Dancing with Ghosts: How Lester Young Unlocked the Soul of Balboa
The smoke hangs thick, not from cigarettes anymore – though a phantom whiff always seems present – but from the memory of a thousand late nights, a thousand spins, a thousand stories told without words. It clings to the wood of the dance floor, to the worn leather of my shoes, and, most importantly, to the air I breathe when I’m trying to feel the music. And lately, that air has been thick with Lester Young.
See, I’ve been wrestling with Balboa. Not the steps, not the frame, not even the connection. Those are mechanics, muscle memory. I’m talking about the soul of it. Balboa, at its best, isn’t about showing off. It’s about a conversation, a subtle yielding and leading, a mirroring of the music’s internal rhythm. And I was finding myself… stiff. Calculating. Like a detective trying to solve a case instead of letting the clues wash over him.
I’d been listening to the usual Balboa fare – Count Basie, Chick Webb, the faster tempos that practically demand a quick, intricate footwork. Good stuff, don’t get me wrong. But it wasn’t unlocking something. It was just…exercise. Then, a friend, old man Silas who’s been swinging since before I was born, handed me a record. Coleman Hawkins’ Body and Soul, sure, everyone knows that. But flipped it over. Side B. Lester Young with the Oscar Peterson Quartet, live at the Monterey Jazz Festival, 1965.
Now, Lester. Prez. The man who played like he was whispering secrets into your ear. He wasn’t about brute force, about hitting you over the head with a melody. He was about space. About the notes he didn’t play being as important as the ones he did. And that, my friends, is where the ghost in the groove started to appear.
It wasn’t the tempo, though it’s perfectly danceable. It was the breath. Listen closely. Really listen. Young doesn’t just play notes; he exhales them. Each phrase is shaped by a long, deliberate inhale and a slow, controlled release. It’s like he’s drawing the music from the air, not imposing it onto it.
And that’s what I was missing in my Balboa. I was holding my breath. Trying to make the dance happen, instead of letting it happen through me. I was focusing on the footwork, the timing, the lead-follow mechanics, and forgetting to breathe with the music.
I started practicing with that record, not just listening, but actively trying to mimic Young’s phrasing with my own breath. Inhale on the rests, exhale with the melody. Feel the expansion and contraction of my ribcage mirroring the rise and fall of his saxophone. It sounds ridiculous, I know. Like some kind of New Age jazz dance voodoo. But it worked.
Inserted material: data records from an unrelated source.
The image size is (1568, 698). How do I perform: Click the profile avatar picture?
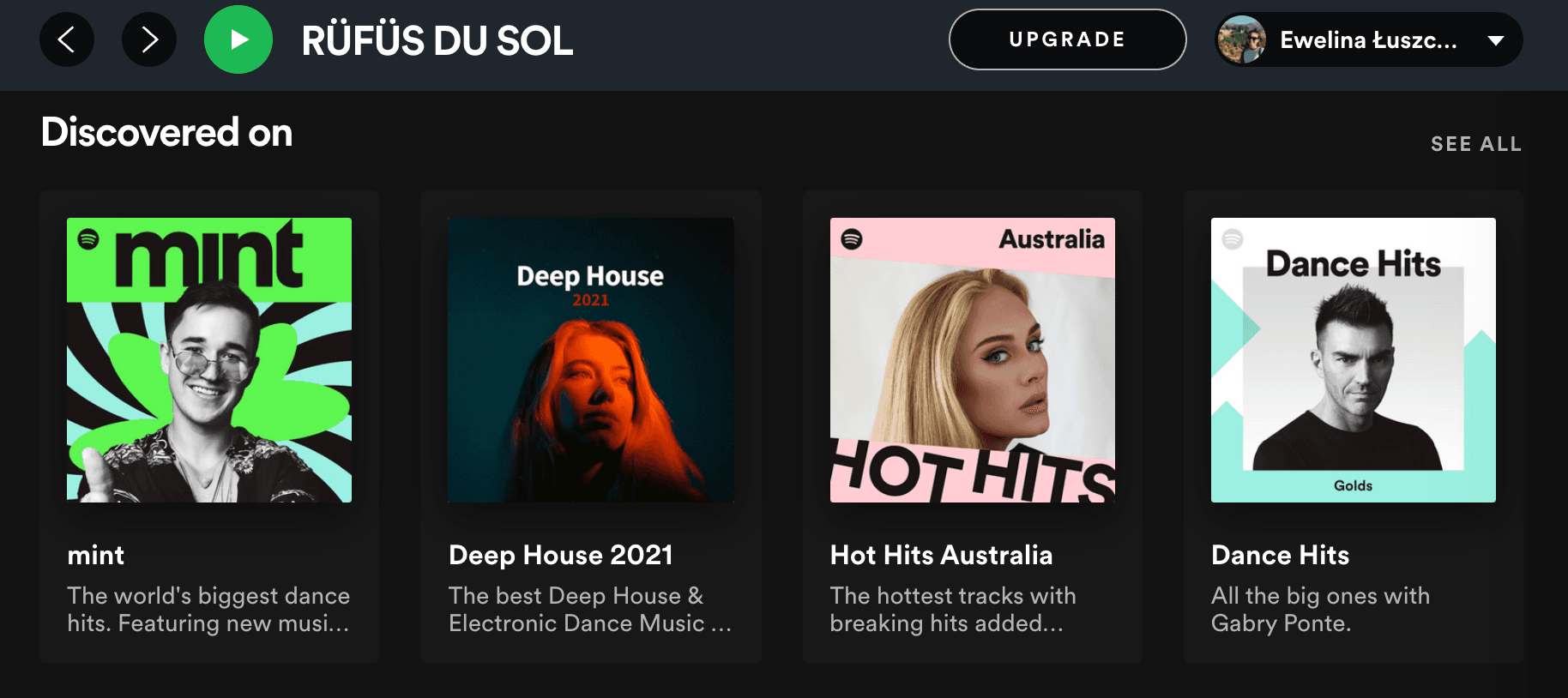tap(1241, 39)
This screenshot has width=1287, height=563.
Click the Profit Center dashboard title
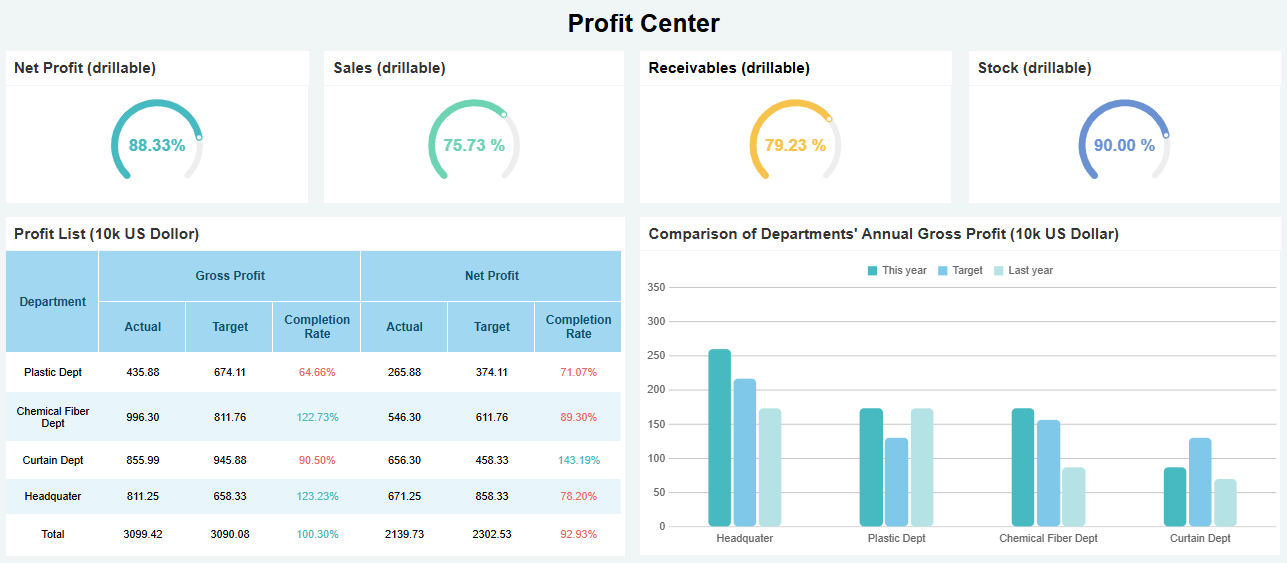[643, 23]
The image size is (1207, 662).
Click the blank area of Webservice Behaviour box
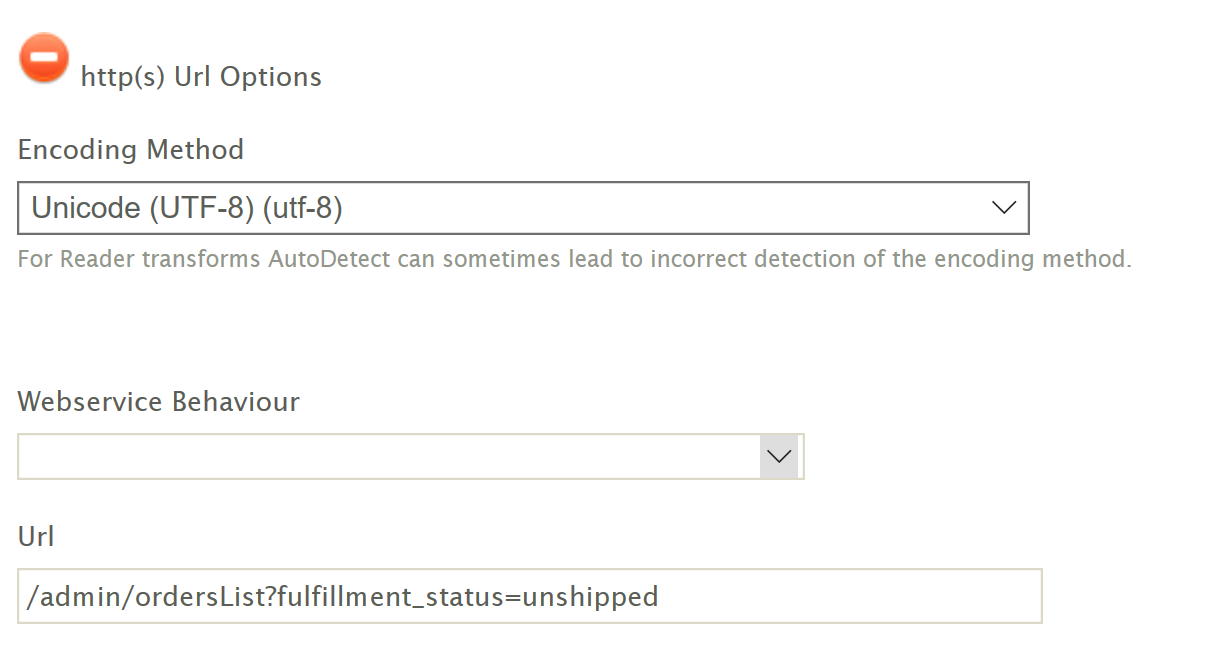pos(390,456)
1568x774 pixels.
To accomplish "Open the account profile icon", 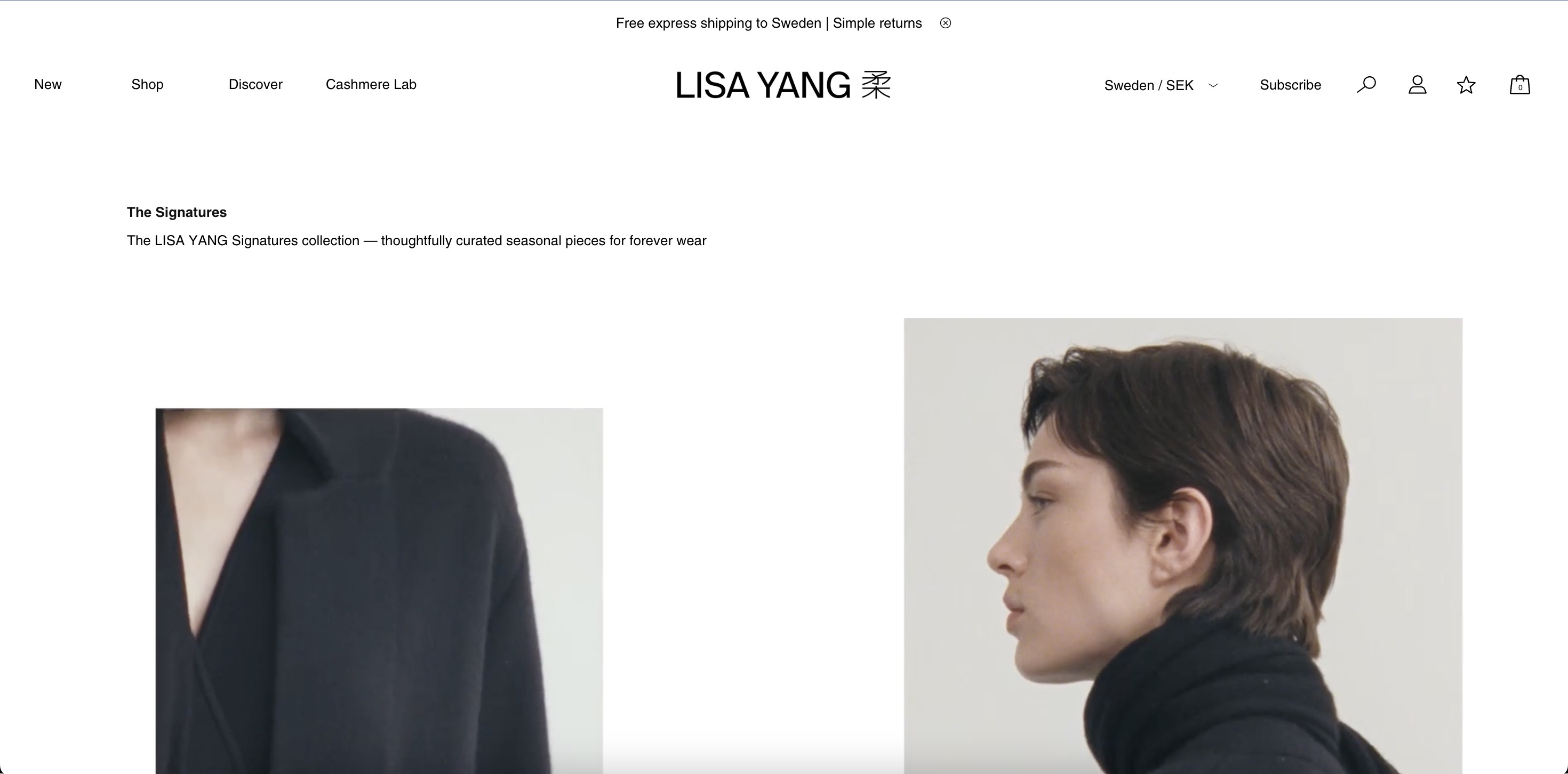I will (x=1418, y=85).
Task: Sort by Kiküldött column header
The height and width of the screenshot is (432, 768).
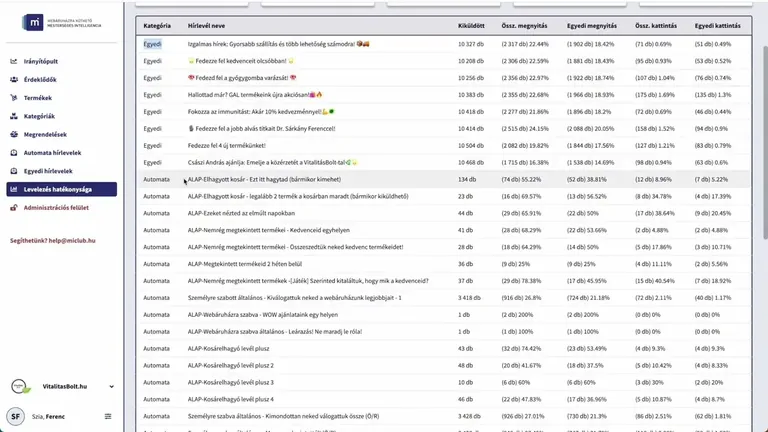Action: pos(471,25)
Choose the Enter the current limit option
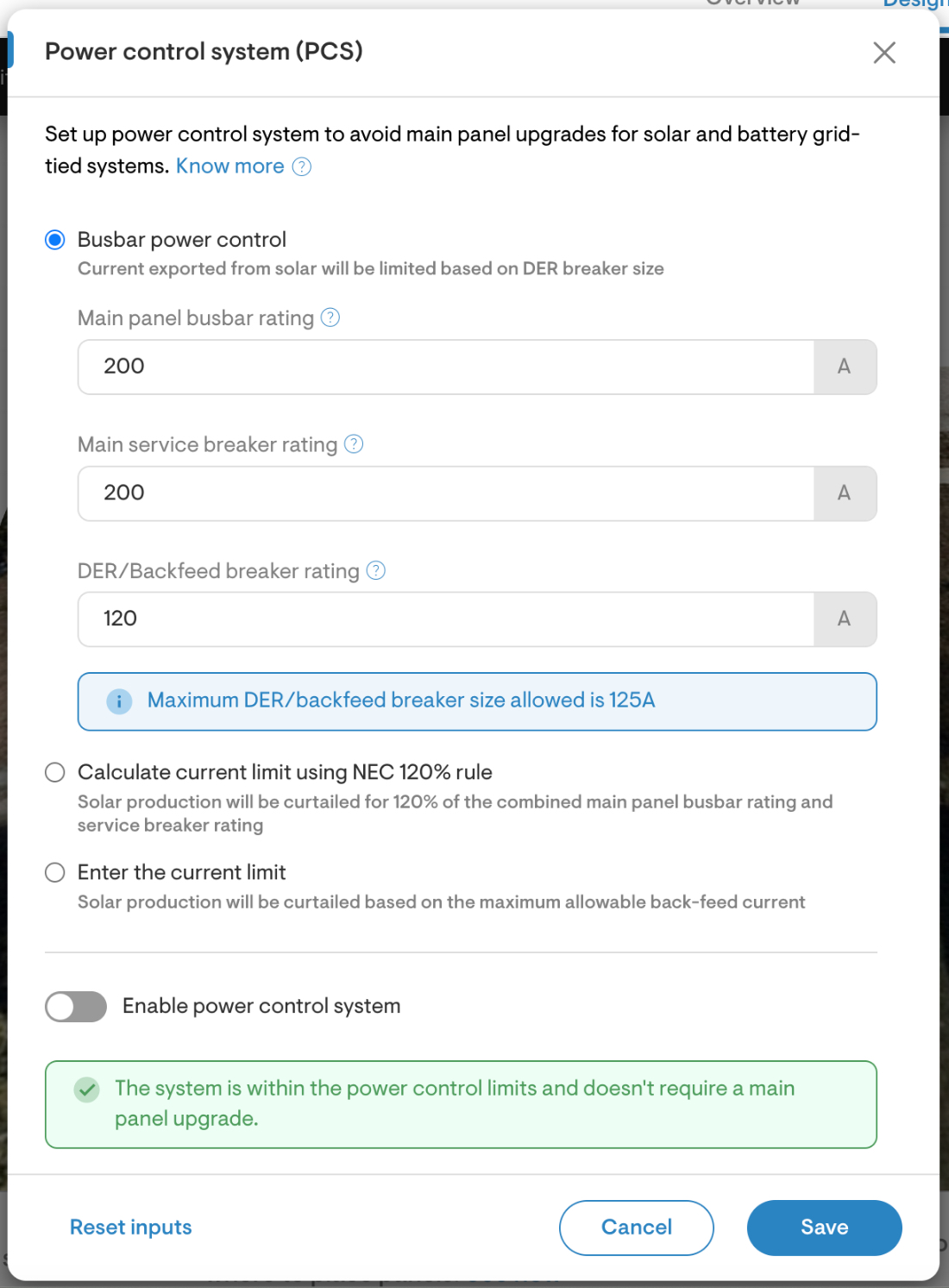 coord(54,872)
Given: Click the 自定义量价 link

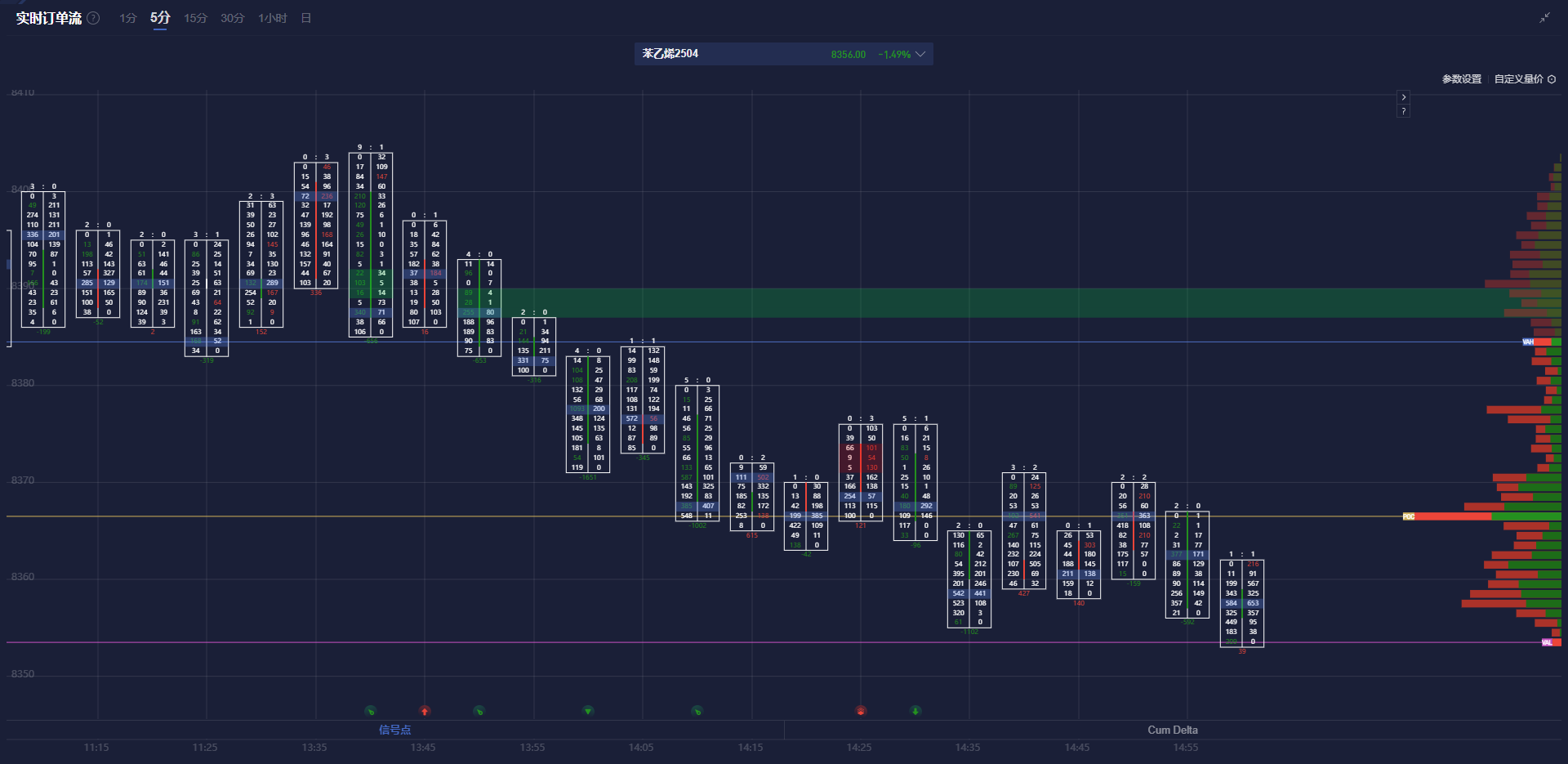Looking at the screenshot, I should (x=1518, y=79).
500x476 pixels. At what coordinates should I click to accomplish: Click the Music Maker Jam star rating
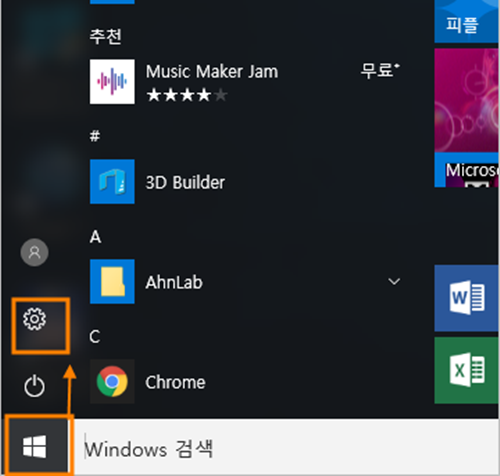[x=187, y=95]
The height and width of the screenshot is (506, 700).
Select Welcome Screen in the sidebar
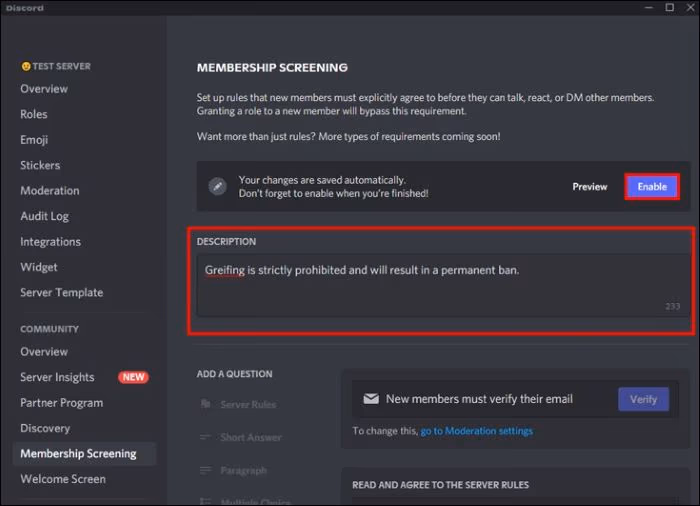pos(62,479)
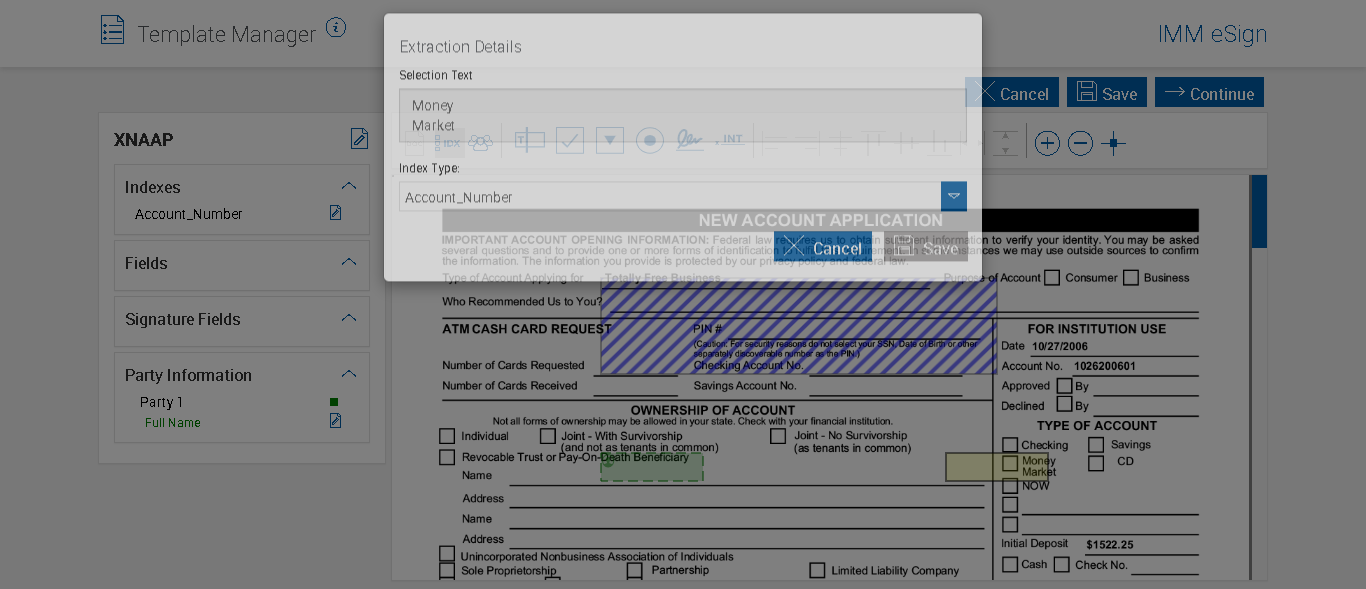Open edit icon for Account_Number index
The width and height of the screenshot is (1366, 589).
pyautogui.click(x=336, y=213)
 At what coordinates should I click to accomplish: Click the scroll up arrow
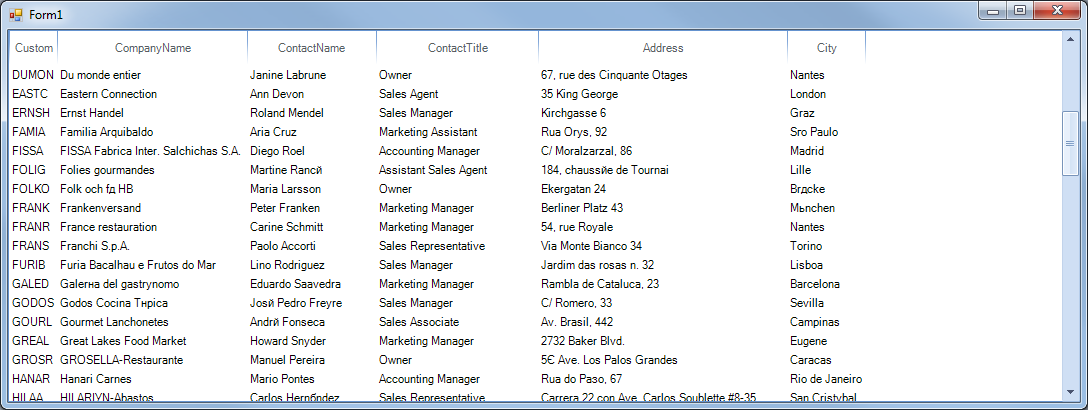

Suddenly, the steps felt less…forced. The connection with my partner became more fluid, more responsive. I wasn’t leading so much as suggesting, allowing her to interpret the music and respond in her own way. The dance became less about showing off technique and more about sharing a moment, a feeling, a shared understanding of the music’s subtle nuances.
It’s about the micro-movements, too. Young’s playing is full of them – little bends, subtle vibrato, almost imperceptible shifts in tone. These aren’t grand gestures; they’re whispers, intimations. And that’s what good Balboa is about. It’s not about the big, flashy turns. It’s about the tiny adjustments, the subtle weight shifts, the almost invisible communication between partners.
Think about it. Balboa is a close embrace dance. You’re practically breathing on each other. You’re feeling the subtle movements of your partner’s body, the rise and fall of their chest, the tension and release in their muscles. You’re sharing a physical space, a shared rhythm, a shared breath. And if you’re not breathing with the music, you’re missing half the conversation.
I started applying this to other music, too. Duke Ellington’s more languid pieces, Ben Webster’s smoky ballads, even some of the more angular lines of Charlie Parker. The principle remains the same: listen for the breath, the space between the notes, the subtle inflections that give the music its life. And then, try to embody that in your dance.
It’s not about imitation. It’s about understanding. Lester Young wasn’t trying to sound like anyone else. He was simply being himself, expressing his own unique voice through his instrument. And that’s what we should all be striving for, both as musicians and as dancers.
Don’t chase the steps. Don’t chase the technique. Chase the feeling. Chase the breath. Let the music fill you up, and then let it pour out through your body, through your movements, through your connection with your partner.
Because in the end, that’s what jazz is all about. It’s not about perfection. It’s about honesty. It’s about vulnerability. It’s about letting go and allowing the music to take you where it wants to go. And when you do that, when you truly surrender to the groove, you might just find yourself dancing with a ghost. A beautiful, soulful ghost named Lester. And trust me, that’s a dance worth having.